Следующий раз был, конечно, тем вечером, когда она перешла дорогу.
«Ну и? А как меня зовут, не хочешь спросить?»
Третий раз – во вторник, на рассвете.
Ученичество ее начиналось только со следующего года, но она бегала с ребятами из «Трай-Колорз» уже несколько недель до того, как это ей назначил Макэндрю.
«Жокеи и боксеры, – говаривал Макэндрю, – это же почти один хрен». И те и другие пристально следят за весом. И тем и другим, чтобы выжить, приходится драться; и опасность, порой смертельная, всегда рядом.
Во вторник в середине декабря она бежала среди боксеров с озерками на загривках. Волосы у нее были распущены – она почти никогда их не убирала, – и ей приходилось стараться, чтобы не отстать. Бежали по Посейдон-роуд. Привычно пахло пекущимся хлебом и железными штуками. Клэй ее заметил на углу Найт-Марч-авеню первым. В те дни он тренировался один. Спортивный клуб он бросил. Она была в шортах и майке-безрукавке. Подняв глаза, она поймала на себе его взгляд.

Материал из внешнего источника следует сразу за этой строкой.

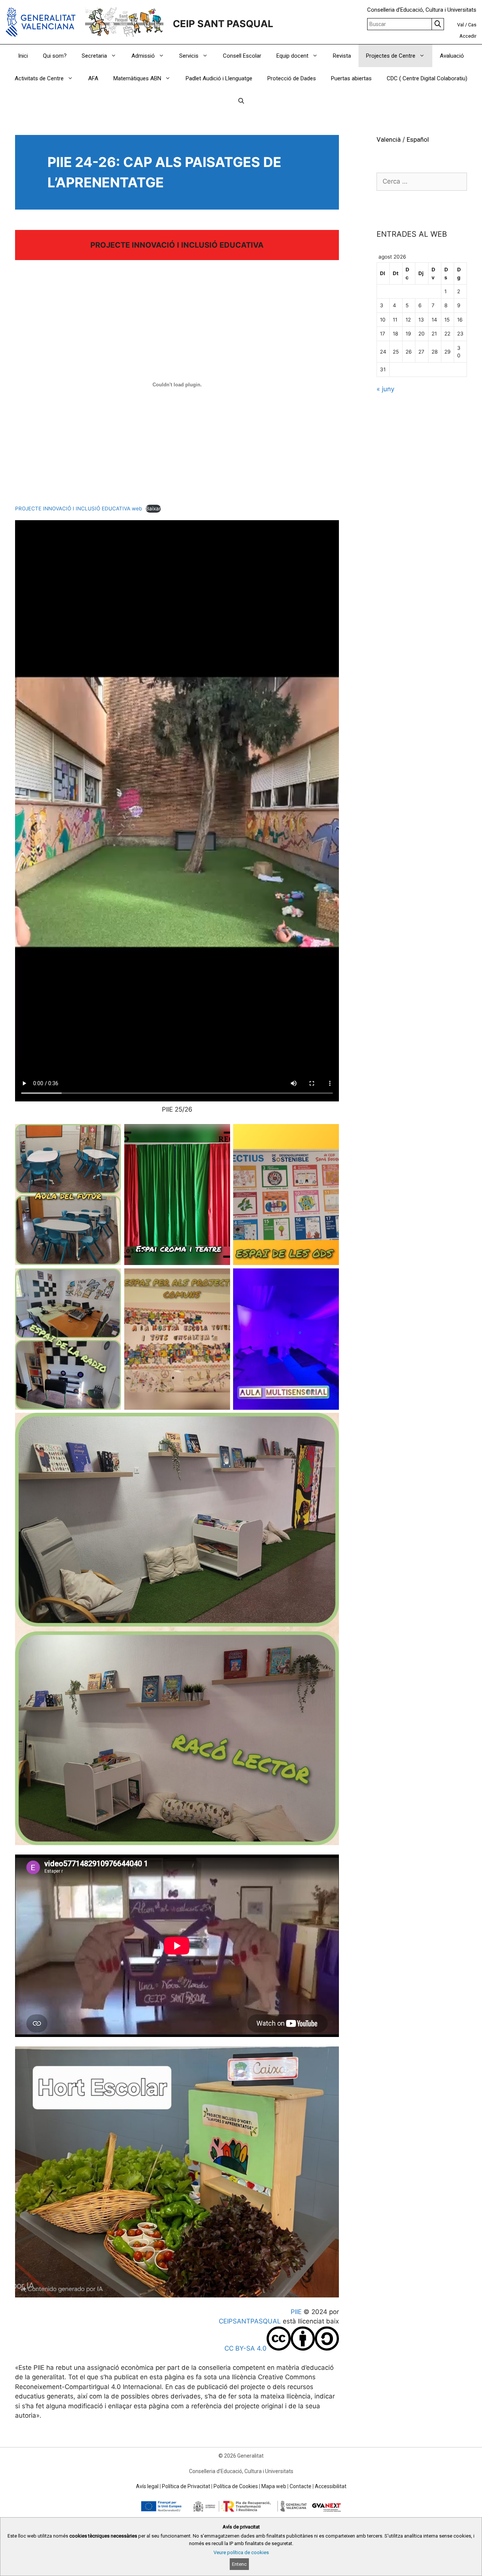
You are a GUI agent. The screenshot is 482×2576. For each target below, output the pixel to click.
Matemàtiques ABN (137, 78)
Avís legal (147, 2486)
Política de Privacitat (186, 2486)
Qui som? (55, 55)
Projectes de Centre (390, 55)
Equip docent (292, 55)
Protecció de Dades (291, 78)
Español (418, 139)
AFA (93, 78)
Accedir (467, 36)
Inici (23, 55)
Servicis (188, 55)
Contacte (300, 2486)
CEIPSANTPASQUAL (250, 2321)
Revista (342, 55)
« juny (385, 389)
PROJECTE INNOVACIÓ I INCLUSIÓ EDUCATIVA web (78, 508)
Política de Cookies (236, 2486)
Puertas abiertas (351, 78)
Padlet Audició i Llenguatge (219, 78)
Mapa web (273, 2486)
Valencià (389, 139)
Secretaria (94, 55)
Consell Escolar (242, 55)
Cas (472, 25)
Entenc (239, 2564)
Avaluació (452, 55)
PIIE (296, 2312)
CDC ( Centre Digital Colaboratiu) (427, 78)
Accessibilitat (330, 2486)
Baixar (153, 508)
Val (460, 25)
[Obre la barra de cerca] (241, 101)
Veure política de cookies (241, 2552)
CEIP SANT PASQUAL (223, 23)
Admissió (143, 55)
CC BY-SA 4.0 (245, 2348)
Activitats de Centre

Майка была линяло-голубая.
Шорты – обрезанные джинсы.
На миг она обернулась и посмотрела на него.
– Привет, чувак! – крикнул один из боксеров.
– Привет, ребята, – но негромко, для Кэри.
В следующий – его выход на крышу. Было тепло, темнело, и он спустился на землю, чтобы поговорить с ней: она стояла одна на тротуаре.
– Привет, Кэри.
– Привет, Клэй Данбар.
Воздух как будто вздрогнул.
– Ты знаешь мою фамилию?
И вновь он отметил ее зубы: не очень ровные, похожие на морские стекляшки.
– Ну да. Знаешь, люди знают вас, пацанов Данбаров.
Она вот-вот рассмеется.
– А правда, что вы держите мула?
– Держим?
– Ты вроде не глухой?
Она решила ему задать!
Но слегка, по-доброму – и он охотно отозвался:
– Не-ет.
– Не держите мула?
– Нет, – уточнил он, – я не глухой. Мул у нас есть с недавних пор. Еще у нас есть бордер-колли, кот, голубь и золотая рыбка.